As the UK’s data centre market continues to mature, forecasters are predicting 36% revenue growth, and 29% power uplift in power demand by the end of 2025. With each placing high energy demand on the local electricity network, there’s accelerating pressure and complexity in making sure they are powered sustainably.
To do this, developers first need to find a location where they can ensure there is sufficient energy from green sources. In the UK, the majority of data centres are located in the south-east of England. This can be for a variety of reasons, namely that there has historically been easier access to high-voltage energy infrastructure from the existing energy network. That available capacity can support the day-to-day running requirements and other energy-intensive requirements like air-conditioning and cooling. Other important factors include having enough physical space and nearby connectivity to data networks and other utilities.
We have been working with our clients for many years as an Independent Connection Provider to design and build these networks. As the organisations we work with continue their drive to lower emissions, finding the correct location for a new data centre has never been more critical. It’s vital to ensuring they can run operations efficiently, sustainably and with integrated green generation.
On-site green energy not only helps boost sustainability credentials and makes the proposition more attractive to potential clients, but also reduces the impact of rising energy costs. Onsite renewable generation opportunities should be optimised to access the large footprint that data centres occupy on a well-chosen site. These large areas may make solar PV viable – whether on the roof of buildings or on the surrounding land. Some sites may even have space for wind generation.
"On-site green energy not only helps boost sustainability credentials and makes the proposition more attractive to potential clients, but also reduces the impact of rising energy costs"
Other opportunities are emerging as technology advances, such as providing electric vehicle charging on site for staff and visitors or integrating battery storage into the local network. Battery storage could be used as an alternative to diesel backup generation and, as technology develops, may play a bigger part in managing the every-increasing demand of the data centre while ensuring resilience of supply. This is where the concept of creating a microgrid can be beneficial.
A microgrid is a local energy system that incorporates three key components: generation, storage and energy demand, all within a bounded and controlled network. When coupled with low carbon generation, a microgrid can demonstrate an efficient and costeffective way to integrate renewable energy resources into daily operations, turning the challenges of meeting your sustainability targets into cost savings and revenue generating opportunities. For example, a solar photovoltaic installation coupled with battery storage can support a data centre’s energy requirements while exporting excess energy to the grid at peak times to generate additional revenues.
At UK Power Networks Services, we are aware that this requires detailed knowledge and experience of the market, the equipment required, the design and build process, and nascent supply chain issues.

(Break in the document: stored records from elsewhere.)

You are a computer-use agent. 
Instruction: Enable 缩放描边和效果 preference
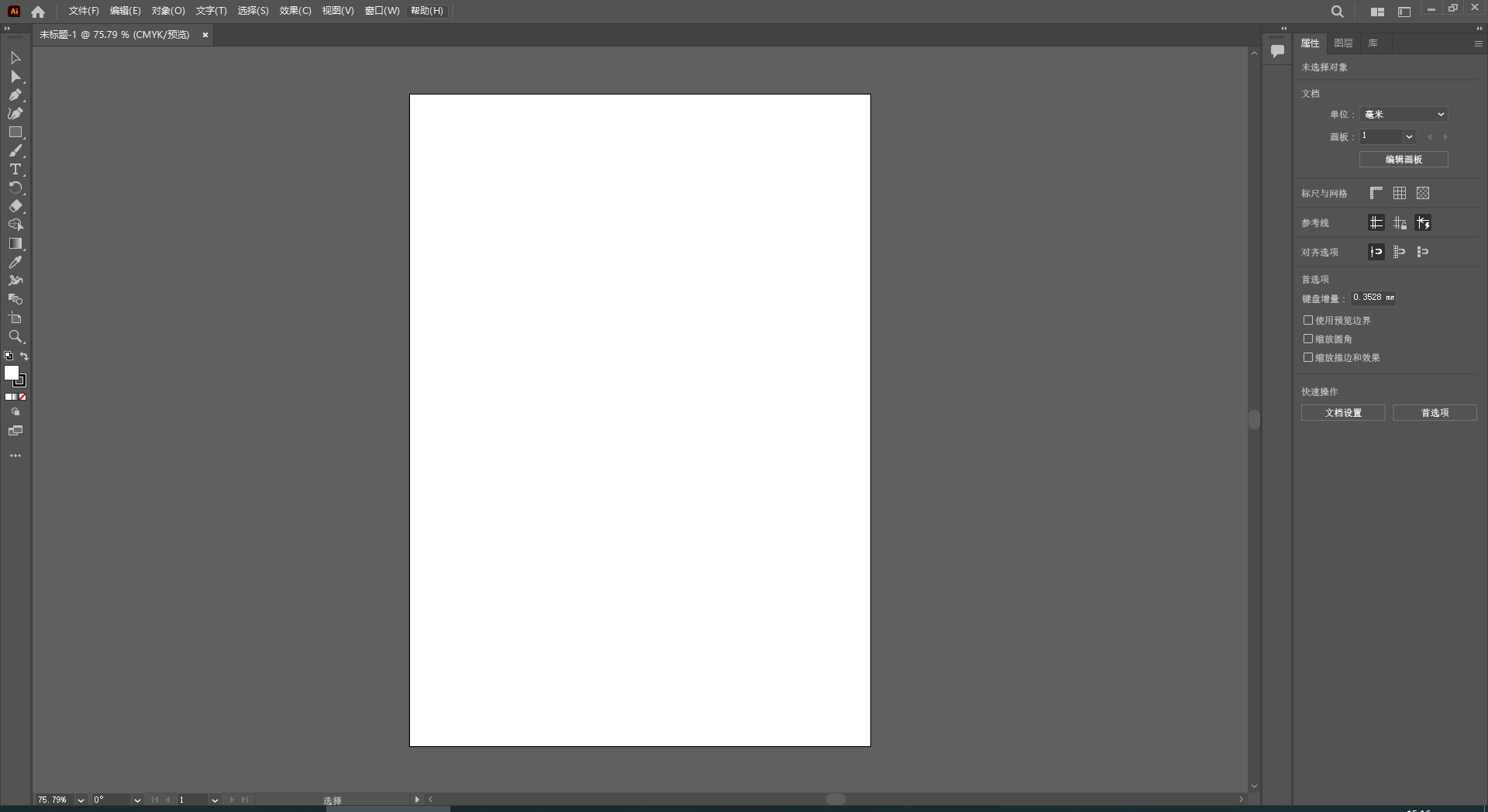point(1309,358)
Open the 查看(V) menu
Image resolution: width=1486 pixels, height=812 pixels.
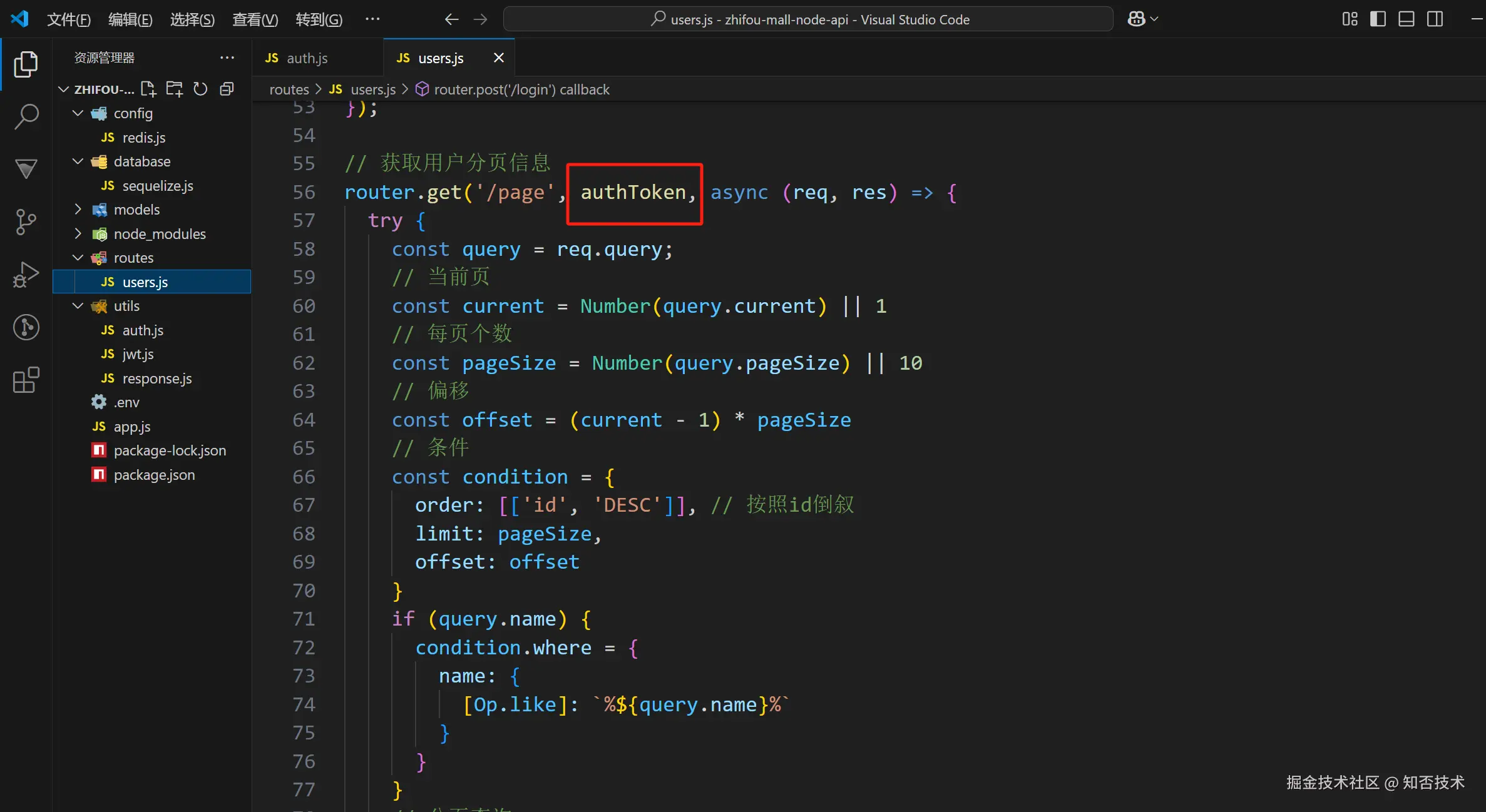point(255,19)
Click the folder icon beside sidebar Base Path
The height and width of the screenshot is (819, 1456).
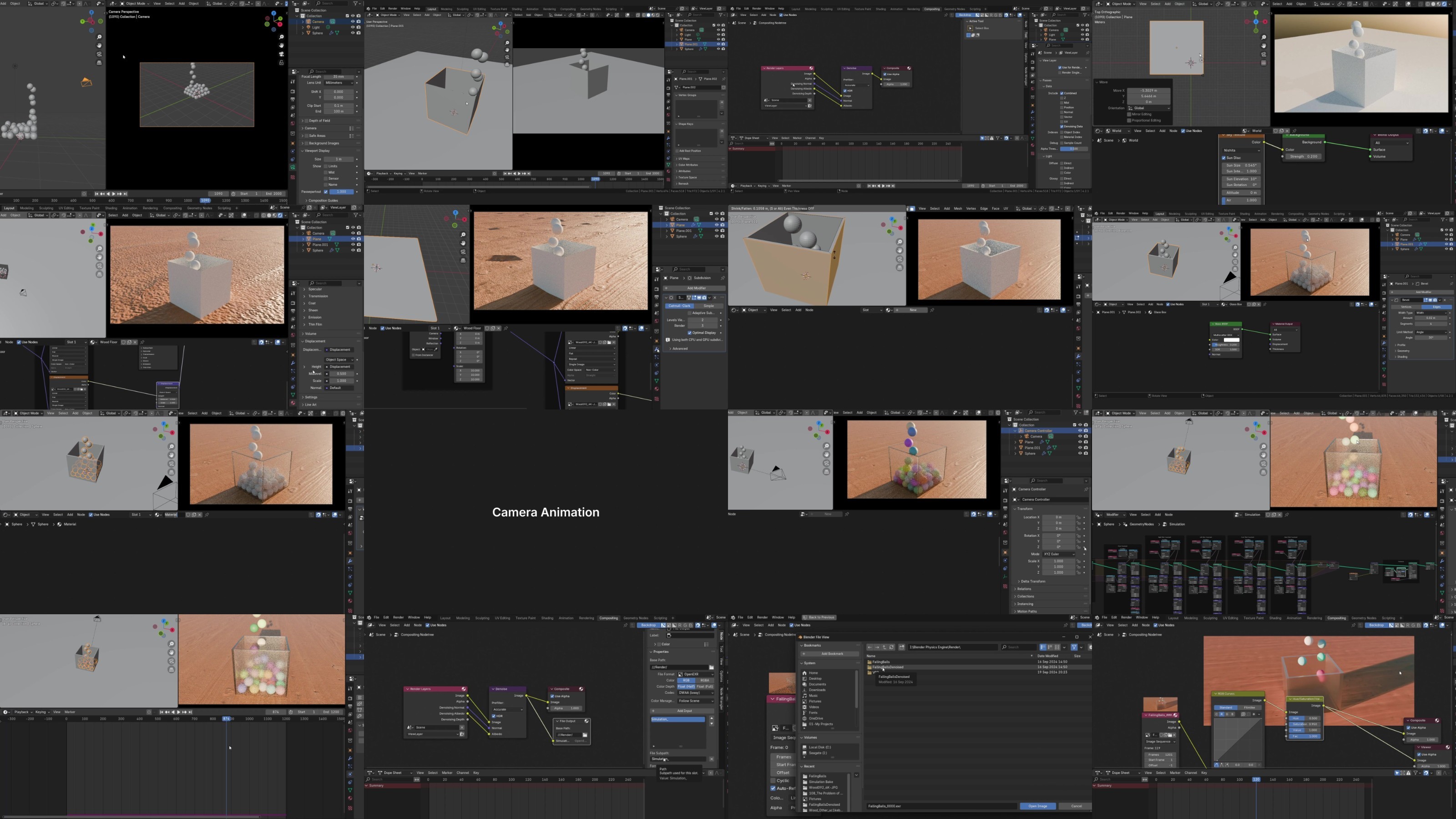point(711,667)
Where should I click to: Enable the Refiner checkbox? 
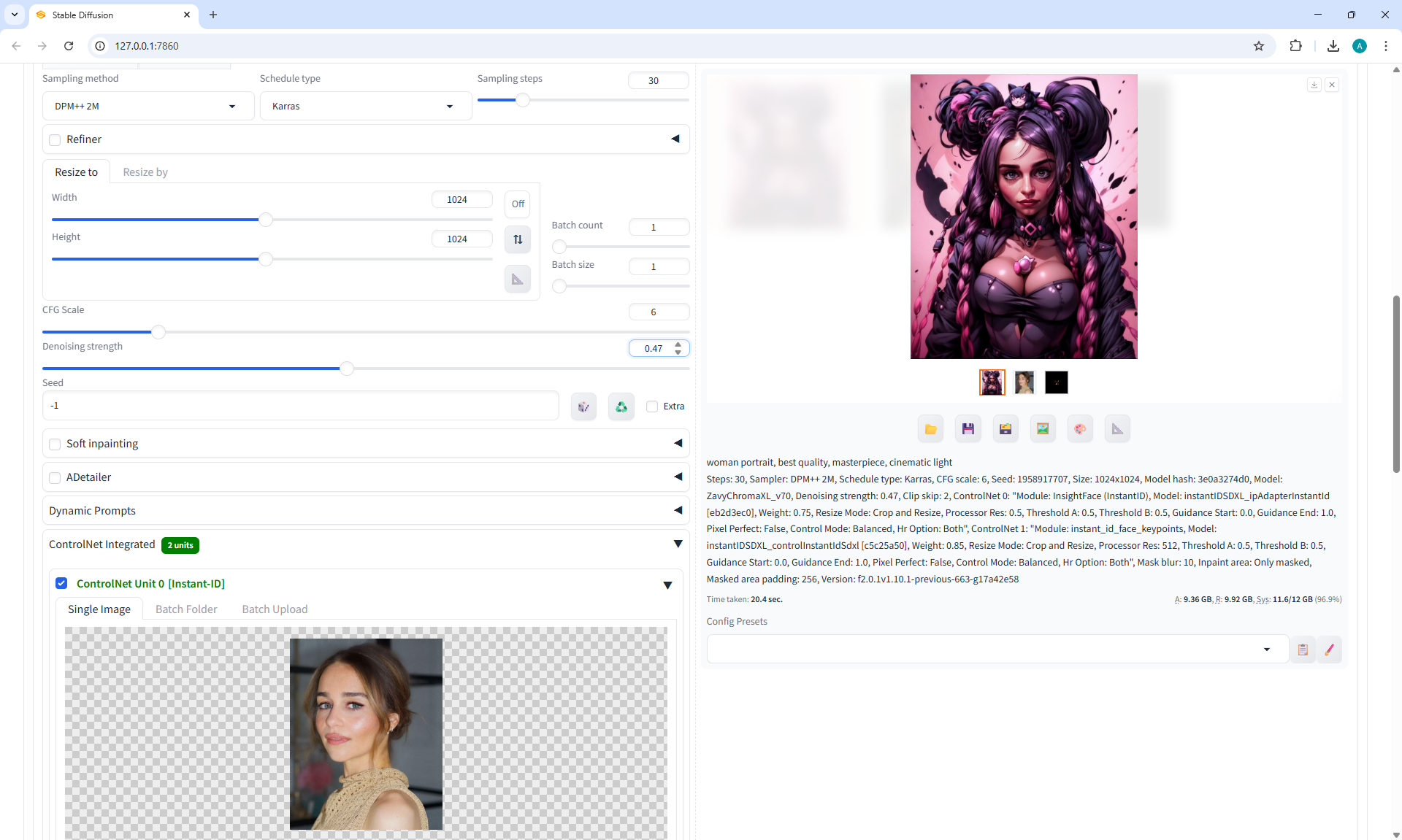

Due to global supply, in some instances equipment – like 132kV switchboards and transformers for example - can take anywhere between 12 to 18 months to purchase once a detailed design is agreed. The challenge for new data centres, then, is to understand exactly what equipment will be needed, and when, to fulfil the capacity and sustainability requirements of the site: and navigating the supply chain to meet the project’s timeline. Working with our partners and suppliers we have extensive experience of the industry operating as a trusted partner for many high profile, and well established, clients.
As the market for new data centres grows, it’s vital the industry does so as sustainably as possible. While it’s a complex challenge, with the right knowledge, expertise and determination, the industry can expand while building a brighter energy future.